Search code examples
rubyoauthtumblr

Not able to get irb console working with tumblr_client gem


I have very little experience with APIs which is something that I'm trying to change so I'm trying to get started with the Tumblr api. I've installed the tumblr_client gem (documentation here) and am following the instructions. I've created an application on a new Tumblr account and have the necessary OAuth information (consumer_key, consumer_secret, ect.) Actually getting it to do something is proving difficult, so like a good little programmer I'm trying to get the console going to explore a bit.

This requires a bit of setup, so I'm following the instructions here:

The first time that you go to use the irb console, if you have no .tumblr file, it will walk you through the process of generating one. You will be prompted for your consumer_key and consumer_secret (which you can get here: http://www.tumblr.com/oauth/register) and then sent out to the site to verify your account. Once you verify, you will be redirected to your redirect URL (localhost by default) and copy the oauth_verifier back into the console. Then you're all set!

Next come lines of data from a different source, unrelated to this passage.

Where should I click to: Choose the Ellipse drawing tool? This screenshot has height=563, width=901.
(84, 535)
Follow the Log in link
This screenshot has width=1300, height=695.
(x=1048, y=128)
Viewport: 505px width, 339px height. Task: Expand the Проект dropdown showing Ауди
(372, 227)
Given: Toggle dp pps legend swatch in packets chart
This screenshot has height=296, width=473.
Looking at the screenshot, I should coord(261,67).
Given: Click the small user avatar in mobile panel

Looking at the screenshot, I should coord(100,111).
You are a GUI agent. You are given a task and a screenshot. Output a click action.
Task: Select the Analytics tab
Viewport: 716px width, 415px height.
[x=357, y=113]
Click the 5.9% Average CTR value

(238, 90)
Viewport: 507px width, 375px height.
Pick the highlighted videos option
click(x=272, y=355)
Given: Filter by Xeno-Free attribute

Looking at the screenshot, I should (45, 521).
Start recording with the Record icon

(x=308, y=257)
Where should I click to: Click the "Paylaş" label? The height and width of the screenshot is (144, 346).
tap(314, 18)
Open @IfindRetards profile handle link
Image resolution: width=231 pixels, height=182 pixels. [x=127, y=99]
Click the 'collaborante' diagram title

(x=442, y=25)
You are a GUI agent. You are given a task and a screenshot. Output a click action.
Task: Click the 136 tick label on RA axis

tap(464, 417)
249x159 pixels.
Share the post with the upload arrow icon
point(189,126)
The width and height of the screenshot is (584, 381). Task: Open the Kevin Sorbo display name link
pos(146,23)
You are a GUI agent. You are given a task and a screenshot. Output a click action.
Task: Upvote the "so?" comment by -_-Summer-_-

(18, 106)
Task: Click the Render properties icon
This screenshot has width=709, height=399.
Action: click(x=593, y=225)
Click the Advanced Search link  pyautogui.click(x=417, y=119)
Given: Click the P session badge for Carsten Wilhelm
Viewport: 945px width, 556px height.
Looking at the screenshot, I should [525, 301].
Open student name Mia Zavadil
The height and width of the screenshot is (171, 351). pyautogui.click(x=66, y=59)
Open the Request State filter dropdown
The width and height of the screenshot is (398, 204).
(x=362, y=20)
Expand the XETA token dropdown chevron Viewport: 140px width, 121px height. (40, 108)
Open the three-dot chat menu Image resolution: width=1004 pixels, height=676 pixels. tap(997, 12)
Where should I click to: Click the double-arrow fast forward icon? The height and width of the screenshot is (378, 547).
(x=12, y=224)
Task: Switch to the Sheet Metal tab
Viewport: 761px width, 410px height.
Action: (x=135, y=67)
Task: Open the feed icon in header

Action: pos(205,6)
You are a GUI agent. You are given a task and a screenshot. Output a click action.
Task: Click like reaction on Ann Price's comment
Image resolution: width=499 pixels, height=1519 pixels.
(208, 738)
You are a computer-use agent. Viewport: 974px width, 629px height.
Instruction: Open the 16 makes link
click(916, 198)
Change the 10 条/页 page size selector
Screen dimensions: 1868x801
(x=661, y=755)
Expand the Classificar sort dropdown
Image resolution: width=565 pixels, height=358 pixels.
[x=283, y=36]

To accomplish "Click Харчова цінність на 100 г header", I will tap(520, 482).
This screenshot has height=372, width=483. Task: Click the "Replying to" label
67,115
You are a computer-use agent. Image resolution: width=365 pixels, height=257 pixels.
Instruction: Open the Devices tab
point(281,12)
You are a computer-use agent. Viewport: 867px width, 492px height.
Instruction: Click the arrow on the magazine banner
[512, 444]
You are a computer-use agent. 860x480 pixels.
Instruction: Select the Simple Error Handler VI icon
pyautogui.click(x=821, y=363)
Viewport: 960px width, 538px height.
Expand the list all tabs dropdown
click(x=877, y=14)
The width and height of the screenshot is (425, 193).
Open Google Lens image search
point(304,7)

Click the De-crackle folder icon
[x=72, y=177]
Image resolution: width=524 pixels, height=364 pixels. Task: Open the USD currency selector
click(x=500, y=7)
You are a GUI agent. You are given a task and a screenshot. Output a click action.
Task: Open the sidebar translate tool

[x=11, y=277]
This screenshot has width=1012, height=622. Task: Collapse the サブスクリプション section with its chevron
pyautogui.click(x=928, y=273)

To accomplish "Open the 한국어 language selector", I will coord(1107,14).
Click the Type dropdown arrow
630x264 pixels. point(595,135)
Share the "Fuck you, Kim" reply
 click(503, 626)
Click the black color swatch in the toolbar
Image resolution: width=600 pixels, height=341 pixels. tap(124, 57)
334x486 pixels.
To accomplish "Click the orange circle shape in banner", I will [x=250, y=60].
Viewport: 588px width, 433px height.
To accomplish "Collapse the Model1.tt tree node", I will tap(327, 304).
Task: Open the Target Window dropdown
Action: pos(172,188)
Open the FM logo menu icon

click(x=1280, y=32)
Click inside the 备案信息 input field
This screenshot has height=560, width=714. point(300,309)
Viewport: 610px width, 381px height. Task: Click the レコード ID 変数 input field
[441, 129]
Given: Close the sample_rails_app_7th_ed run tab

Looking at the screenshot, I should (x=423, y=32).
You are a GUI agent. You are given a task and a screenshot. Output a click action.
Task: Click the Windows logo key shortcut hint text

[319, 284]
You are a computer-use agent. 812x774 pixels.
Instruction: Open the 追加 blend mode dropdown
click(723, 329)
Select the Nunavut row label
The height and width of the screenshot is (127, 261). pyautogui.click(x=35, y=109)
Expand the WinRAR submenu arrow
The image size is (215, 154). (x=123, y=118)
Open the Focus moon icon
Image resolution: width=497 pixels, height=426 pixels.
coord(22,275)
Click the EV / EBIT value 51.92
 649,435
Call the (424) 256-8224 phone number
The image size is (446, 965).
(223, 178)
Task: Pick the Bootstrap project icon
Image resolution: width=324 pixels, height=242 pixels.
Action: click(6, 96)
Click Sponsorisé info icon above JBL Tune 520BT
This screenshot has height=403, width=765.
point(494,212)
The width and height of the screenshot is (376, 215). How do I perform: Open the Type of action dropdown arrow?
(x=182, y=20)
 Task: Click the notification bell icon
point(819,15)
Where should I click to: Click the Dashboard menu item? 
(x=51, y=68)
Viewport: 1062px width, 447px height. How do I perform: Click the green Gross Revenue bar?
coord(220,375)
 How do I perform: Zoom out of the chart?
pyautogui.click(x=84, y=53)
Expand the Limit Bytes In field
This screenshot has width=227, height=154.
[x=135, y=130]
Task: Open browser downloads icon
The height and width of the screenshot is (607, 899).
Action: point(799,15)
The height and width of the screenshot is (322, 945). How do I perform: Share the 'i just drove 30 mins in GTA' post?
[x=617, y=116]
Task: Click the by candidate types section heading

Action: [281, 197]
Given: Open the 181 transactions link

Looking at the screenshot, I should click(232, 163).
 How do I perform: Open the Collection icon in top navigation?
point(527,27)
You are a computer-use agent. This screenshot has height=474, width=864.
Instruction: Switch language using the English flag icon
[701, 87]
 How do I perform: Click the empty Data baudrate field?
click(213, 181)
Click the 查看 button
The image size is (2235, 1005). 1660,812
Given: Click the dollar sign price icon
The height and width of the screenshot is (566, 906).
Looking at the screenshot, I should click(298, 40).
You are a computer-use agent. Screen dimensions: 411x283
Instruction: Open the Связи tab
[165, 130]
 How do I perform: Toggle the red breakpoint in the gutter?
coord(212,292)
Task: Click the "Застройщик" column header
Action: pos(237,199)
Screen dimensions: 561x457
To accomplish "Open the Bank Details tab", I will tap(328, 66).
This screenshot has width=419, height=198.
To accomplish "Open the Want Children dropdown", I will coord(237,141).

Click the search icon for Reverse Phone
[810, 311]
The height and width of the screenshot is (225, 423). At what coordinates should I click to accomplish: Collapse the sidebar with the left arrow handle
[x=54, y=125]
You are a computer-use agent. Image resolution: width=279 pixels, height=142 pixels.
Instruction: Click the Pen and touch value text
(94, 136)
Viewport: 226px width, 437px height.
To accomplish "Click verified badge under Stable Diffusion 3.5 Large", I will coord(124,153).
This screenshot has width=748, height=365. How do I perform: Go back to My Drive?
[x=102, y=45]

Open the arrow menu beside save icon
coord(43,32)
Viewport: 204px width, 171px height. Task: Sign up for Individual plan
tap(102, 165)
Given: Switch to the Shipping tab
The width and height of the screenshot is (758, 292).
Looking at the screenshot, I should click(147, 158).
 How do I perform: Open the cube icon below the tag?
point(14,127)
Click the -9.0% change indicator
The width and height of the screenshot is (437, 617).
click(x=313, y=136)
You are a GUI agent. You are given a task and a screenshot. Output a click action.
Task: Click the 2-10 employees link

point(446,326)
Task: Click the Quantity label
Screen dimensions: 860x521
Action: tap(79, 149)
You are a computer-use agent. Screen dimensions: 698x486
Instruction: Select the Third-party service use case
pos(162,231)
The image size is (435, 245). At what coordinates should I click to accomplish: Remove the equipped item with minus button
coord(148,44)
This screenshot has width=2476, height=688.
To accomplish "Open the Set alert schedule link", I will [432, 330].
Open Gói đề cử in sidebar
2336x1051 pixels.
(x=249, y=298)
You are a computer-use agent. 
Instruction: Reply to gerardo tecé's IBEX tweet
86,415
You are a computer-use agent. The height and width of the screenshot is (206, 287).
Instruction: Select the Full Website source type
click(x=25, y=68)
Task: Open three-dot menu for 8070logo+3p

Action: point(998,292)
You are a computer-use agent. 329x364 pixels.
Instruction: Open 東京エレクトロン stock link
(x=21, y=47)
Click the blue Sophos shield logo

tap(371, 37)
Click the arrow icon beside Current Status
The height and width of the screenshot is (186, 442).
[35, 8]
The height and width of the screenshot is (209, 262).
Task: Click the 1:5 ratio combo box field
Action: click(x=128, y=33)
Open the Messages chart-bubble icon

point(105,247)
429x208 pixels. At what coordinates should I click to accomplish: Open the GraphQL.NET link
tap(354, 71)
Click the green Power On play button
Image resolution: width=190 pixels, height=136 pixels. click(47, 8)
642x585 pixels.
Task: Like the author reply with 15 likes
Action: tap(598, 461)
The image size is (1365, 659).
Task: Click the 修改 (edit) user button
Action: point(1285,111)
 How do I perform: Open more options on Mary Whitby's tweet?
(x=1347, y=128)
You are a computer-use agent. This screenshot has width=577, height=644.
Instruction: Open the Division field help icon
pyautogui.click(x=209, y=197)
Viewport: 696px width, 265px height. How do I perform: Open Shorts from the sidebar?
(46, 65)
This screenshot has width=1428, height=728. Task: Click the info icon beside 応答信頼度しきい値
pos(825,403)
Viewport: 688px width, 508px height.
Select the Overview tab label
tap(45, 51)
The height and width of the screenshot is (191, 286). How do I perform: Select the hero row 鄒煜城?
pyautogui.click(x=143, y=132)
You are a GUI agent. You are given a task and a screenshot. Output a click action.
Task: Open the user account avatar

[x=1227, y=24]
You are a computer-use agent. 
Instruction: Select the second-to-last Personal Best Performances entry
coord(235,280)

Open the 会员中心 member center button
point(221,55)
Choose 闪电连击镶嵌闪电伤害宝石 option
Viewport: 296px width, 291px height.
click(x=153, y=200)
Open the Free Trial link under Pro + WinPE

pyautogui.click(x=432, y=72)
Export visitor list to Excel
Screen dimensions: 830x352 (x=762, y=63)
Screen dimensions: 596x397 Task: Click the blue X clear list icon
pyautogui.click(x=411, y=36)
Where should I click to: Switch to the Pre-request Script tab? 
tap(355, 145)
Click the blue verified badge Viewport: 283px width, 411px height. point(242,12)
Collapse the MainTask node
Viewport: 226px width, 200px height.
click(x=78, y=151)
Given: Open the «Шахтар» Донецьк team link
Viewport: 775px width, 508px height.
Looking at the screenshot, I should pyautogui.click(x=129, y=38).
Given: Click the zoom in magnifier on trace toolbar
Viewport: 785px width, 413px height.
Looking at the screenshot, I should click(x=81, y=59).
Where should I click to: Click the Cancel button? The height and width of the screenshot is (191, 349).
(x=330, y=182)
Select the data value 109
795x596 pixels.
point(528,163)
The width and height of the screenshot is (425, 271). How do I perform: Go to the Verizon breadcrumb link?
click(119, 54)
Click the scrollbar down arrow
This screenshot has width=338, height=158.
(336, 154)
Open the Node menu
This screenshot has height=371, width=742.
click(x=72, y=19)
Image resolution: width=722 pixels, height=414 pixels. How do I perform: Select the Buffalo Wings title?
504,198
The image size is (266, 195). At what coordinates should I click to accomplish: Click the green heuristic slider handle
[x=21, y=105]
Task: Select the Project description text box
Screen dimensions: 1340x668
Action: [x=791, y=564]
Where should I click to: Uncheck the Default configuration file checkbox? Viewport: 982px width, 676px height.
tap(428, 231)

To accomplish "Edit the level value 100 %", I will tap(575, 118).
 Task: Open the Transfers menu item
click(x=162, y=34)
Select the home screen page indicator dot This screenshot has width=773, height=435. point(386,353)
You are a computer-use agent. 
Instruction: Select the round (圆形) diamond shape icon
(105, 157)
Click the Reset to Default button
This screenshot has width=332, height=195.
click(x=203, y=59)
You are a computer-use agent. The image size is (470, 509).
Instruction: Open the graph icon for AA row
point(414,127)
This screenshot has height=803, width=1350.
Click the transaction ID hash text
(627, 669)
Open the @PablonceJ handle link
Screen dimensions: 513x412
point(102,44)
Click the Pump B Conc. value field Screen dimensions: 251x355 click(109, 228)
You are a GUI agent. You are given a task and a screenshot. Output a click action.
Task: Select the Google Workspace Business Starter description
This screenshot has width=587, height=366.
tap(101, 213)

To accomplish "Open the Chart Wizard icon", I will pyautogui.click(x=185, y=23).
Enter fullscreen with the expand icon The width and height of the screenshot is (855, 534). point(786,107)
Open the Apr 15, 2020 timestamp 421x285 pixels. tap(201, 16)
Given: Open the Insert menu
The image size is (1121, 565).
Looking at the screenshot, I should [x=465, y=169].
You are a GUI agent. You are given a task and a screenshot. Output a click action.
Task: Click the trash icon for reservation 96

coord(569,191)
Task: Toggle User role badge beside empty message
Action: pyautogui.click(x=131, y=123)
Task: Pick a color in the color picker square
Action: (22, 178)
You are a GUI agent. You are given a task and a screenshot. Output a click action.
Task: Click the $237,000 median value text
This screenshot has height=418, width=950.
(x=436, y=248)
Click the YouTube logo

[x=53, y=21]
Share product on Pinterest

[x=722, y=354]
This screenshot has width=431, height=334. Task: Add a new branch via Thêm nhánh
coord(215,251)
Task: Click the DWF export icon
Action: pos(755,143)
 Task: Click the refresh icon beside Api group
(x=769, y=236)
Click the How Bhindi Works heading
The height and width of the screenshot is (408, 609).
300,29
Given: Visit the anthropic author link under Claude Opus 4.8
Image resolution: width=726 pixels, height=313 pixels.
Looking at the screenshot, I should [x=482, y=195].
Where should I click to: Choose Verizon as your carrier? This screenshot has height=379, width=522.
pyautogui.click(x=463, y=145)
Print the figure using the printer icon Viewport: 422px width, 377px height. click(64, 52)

I'm prompted for my key and secret, then I go to the URL where I'm supposed to give authorization. Tumblr gives me a popup which reads "Is it alright for this application to access some of your data and make posts to your account? You are logged in as [email protected]" and the options to cancel or allow. I hit allow and it just takes me into the account itself, at no point am I ever given any kind of verification code that I can put in to get the console working.

At this point I'm stuck and can't go any further so I'm activating the network. Any ideas as to where I'm going wrong?


Solution

  • Did you specify a redirect or callback url at any point in the oauth config process? It's probably done on tumblr's API website. This url would be your app's endpoint to which Tumblr sends a request to with the user's data. By the way, oauth can sometimes be confounding to set up. You won't be able to use localhost as a callback url, for example, though you can get a temporary domain name with a free local tunneling app.

    edit To go into more detail on some of these points ...

    • callback url: To reiterate, this cannot be localhost. Setting the correct callback url will get you unstuck from your current predicament. Instead of redirecting to the tumblr homepage, you want the confirmation page to redirect to your app. Anyway, I think you're totally sensible to want to test it out before you deploy. But unless you deploy or use a local tunnel, your local application doesn't actually have a URL that can be reached from anywhere except your computer.
    • local tunnelling services: ngrok, localtunnel. To give an example with ngrok: Say you have a Rails server running on port 3000. Then in another terminal you run ngrok 3000 and you get a url which exposes your local server to the real internet. Note that this changes every time you restart ngrok (unless you pay them). In your application, you should make a unique route for the callback. Say you have a route which matches /oauth_callback to the oauth_callback controller action. Then the route you'd provide as your callback url would be http://MY_CUSTOM_NAME.ngrok.com/oauth_callback.
    • The controller action: I don't specifically know how Tumblr sends user data to the callback. Perhaps the information is in the headers or maybe it's in the body. It might be JSON or XML. Whatever it is, you can explore the data by placing a breakpoint in your controller action. You can inspect the params, headers, etc. I'd expect that they'd give you some token credentials and probably a user name/email as well.